Sponsors of the one-day summit, held at the swanky Mandalay Bay Resort & Casino in beautiful Las Vegas, Nev., included Democratic Senate Majority Leader Harry Reid and the Center for American Progress, a leading liberal think tank.

One of the summit speakers, Nevada Rep. Dina Titus, equated global warming skeptics with members of the Flat Earth Society, EAGnews.org reports.

Titus also suggested that taxpayer-funded public schools should begin instructing kindergarten children about global warming.

“Educating people is very important,” the Democrat said, according to EAGnews. “We should educate them beginning at a very early age in kindergarten.”

To raucous applause, Titus also called for EPA regulations cutting carbon output by power plants by 30 percent, a scheme which could increase home electricity bills by up to 15 percent.

Meanwhile, as The Daily Caller reported this week, satellite data indicates that there has been no global warming for 17 years and 11 months. (RELATED: Report: No Global Warming For 215 Months)

Satellite data prepared by Lord Christopher Monckton shows there has been no warming trend from October of 1996 to August of 2014. That’s 215 months, or the entire lifetime of most students who graduated from high school this year.

According to Monckton — the third Viscount Monckton of Brenchley and a former policy adviser to U.K. Prime Minister Margaret Thatcher — the rate of warming has been half of what climate scientists initially predicted in the early 1990s.

The United Nations Intergovernmental Panel on Climate Change (IPCC) first predicted in 1990 that global temperatures would rise at a rate of 2.8 degrees Celsius per century.

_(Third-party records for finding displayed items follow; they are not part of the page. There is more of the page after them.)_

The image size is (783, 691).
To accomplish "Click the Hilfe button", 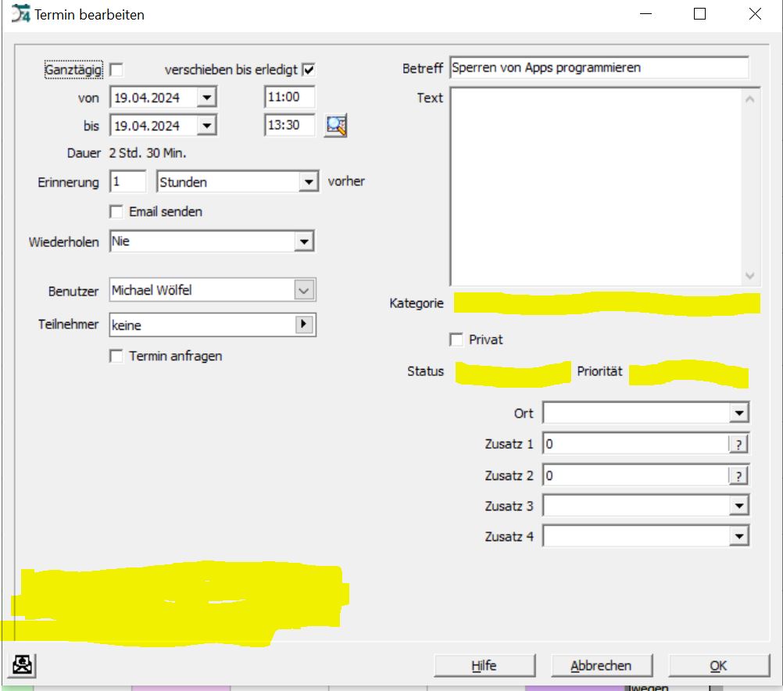I will click(x=484, y=665).
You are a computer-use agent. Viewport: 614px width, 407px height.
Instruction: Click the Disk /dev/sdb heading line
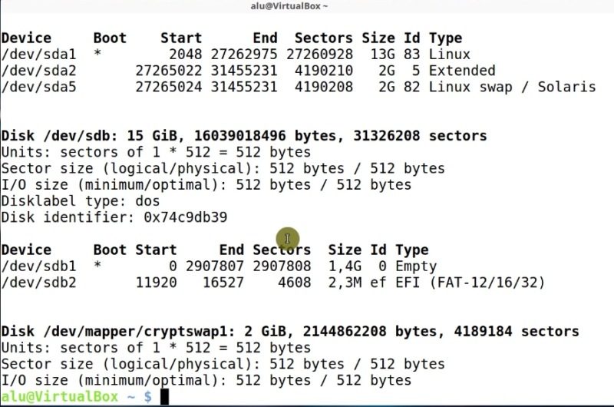(x=244, y=136)
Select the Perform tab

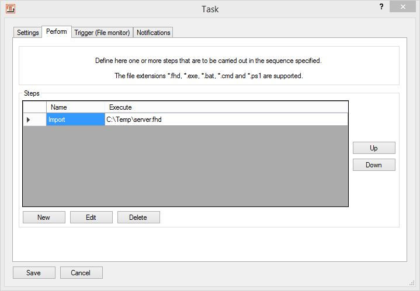[57, 31]
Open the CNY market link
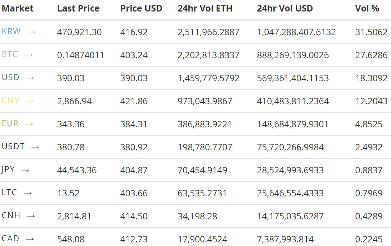This screenshot has height=246, width=391. [x=10, y=100]
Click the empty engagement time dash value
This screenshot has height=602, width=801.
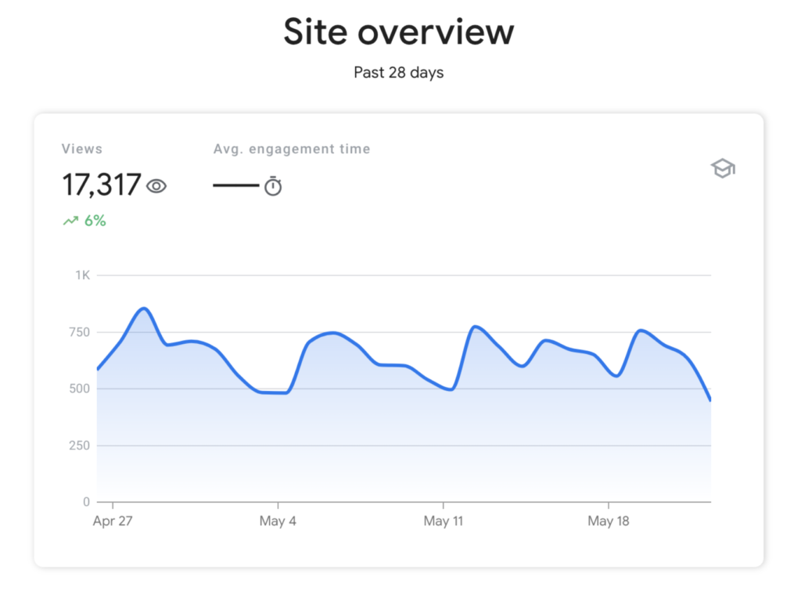[235, 186]
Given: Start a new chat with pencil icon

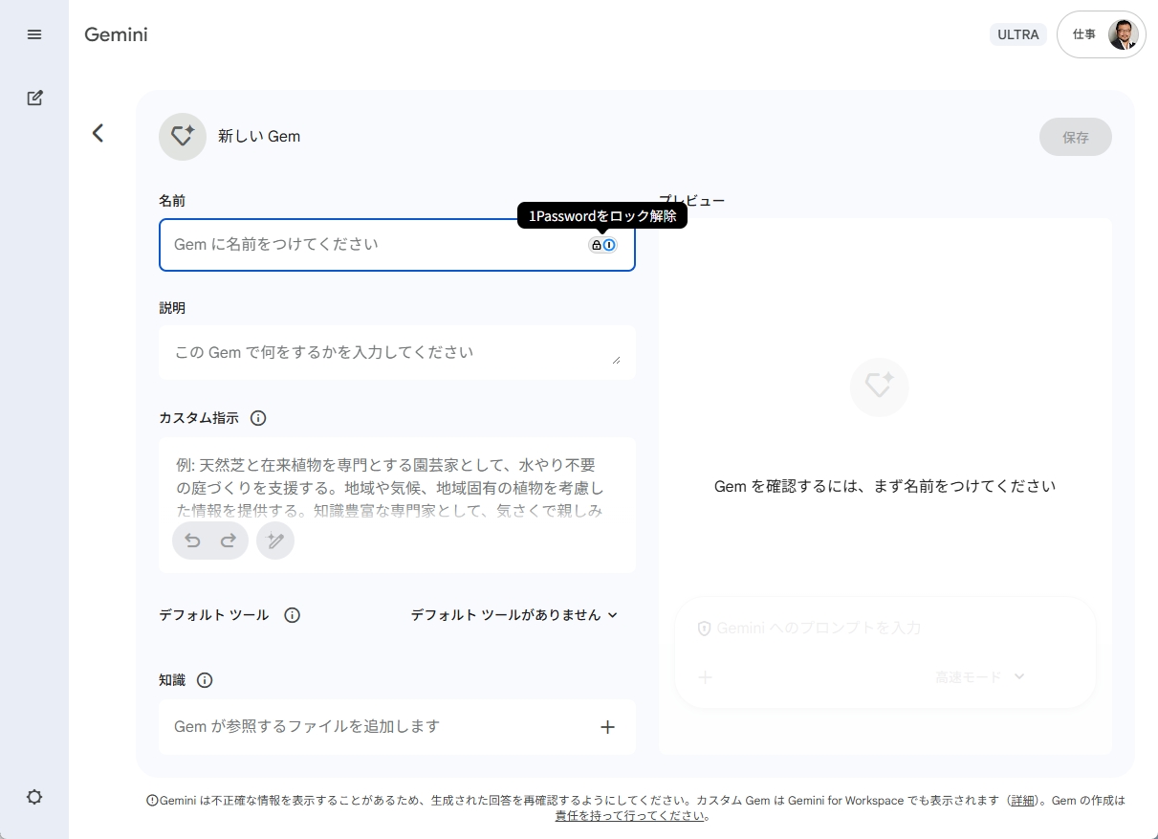Looking at the screenshot, I should pos(34,98).
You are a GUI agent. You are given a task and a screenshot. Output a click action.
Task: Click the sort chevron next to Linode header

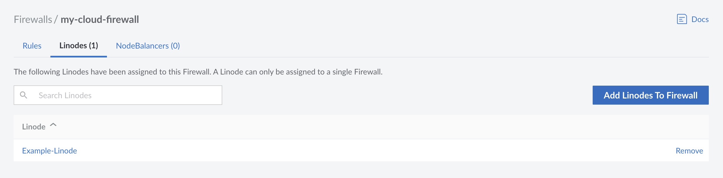(x=53, y=125)
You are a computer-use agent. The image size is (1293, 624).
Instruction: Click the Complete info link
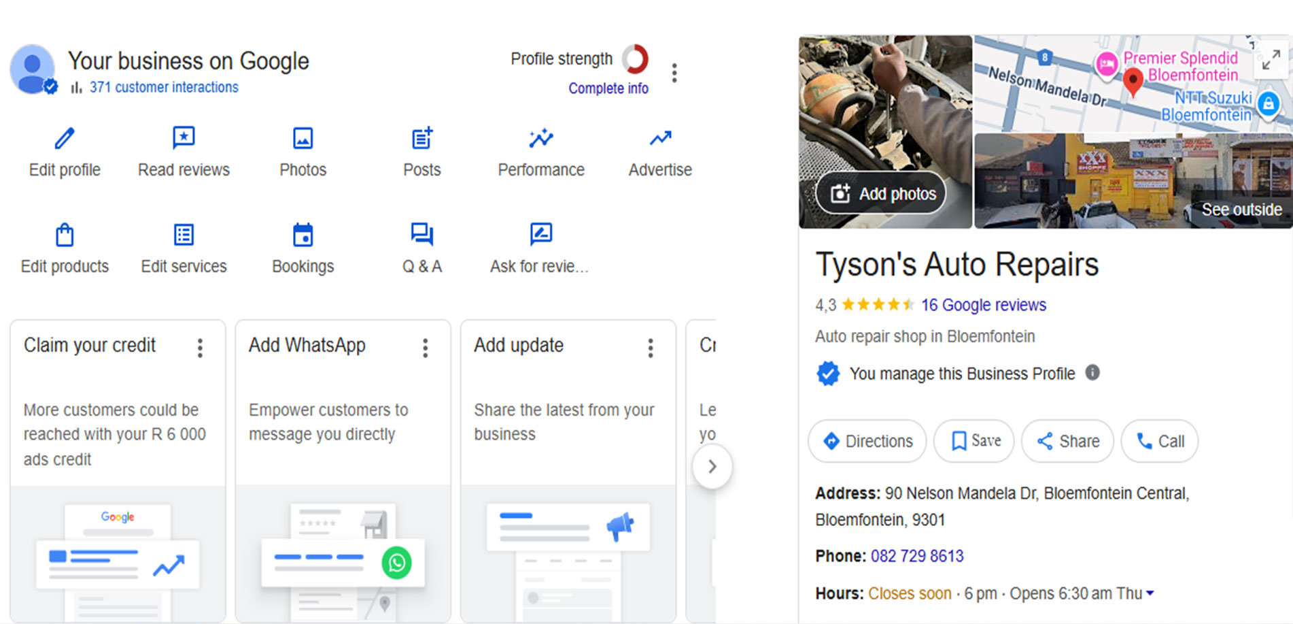pyautogui.click(x=608, y=88)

The temperature rise since the IPCC’s prediction has only been at a rate of 1.4 degrees Celsius per century.

The so-called “pause” in global warming has baffled climate scientists, as many climate models did not predict a prolonged period of little to no warming. While some climate scientists deny the “pause” in global warming even exists, others have looked to places ocean and wind patterns for answers as to why there has been no warming for nearly two decades.

Other explanations for the global warming “pause” include volcanic activity and theories concerning Chinese coal-fired power plants.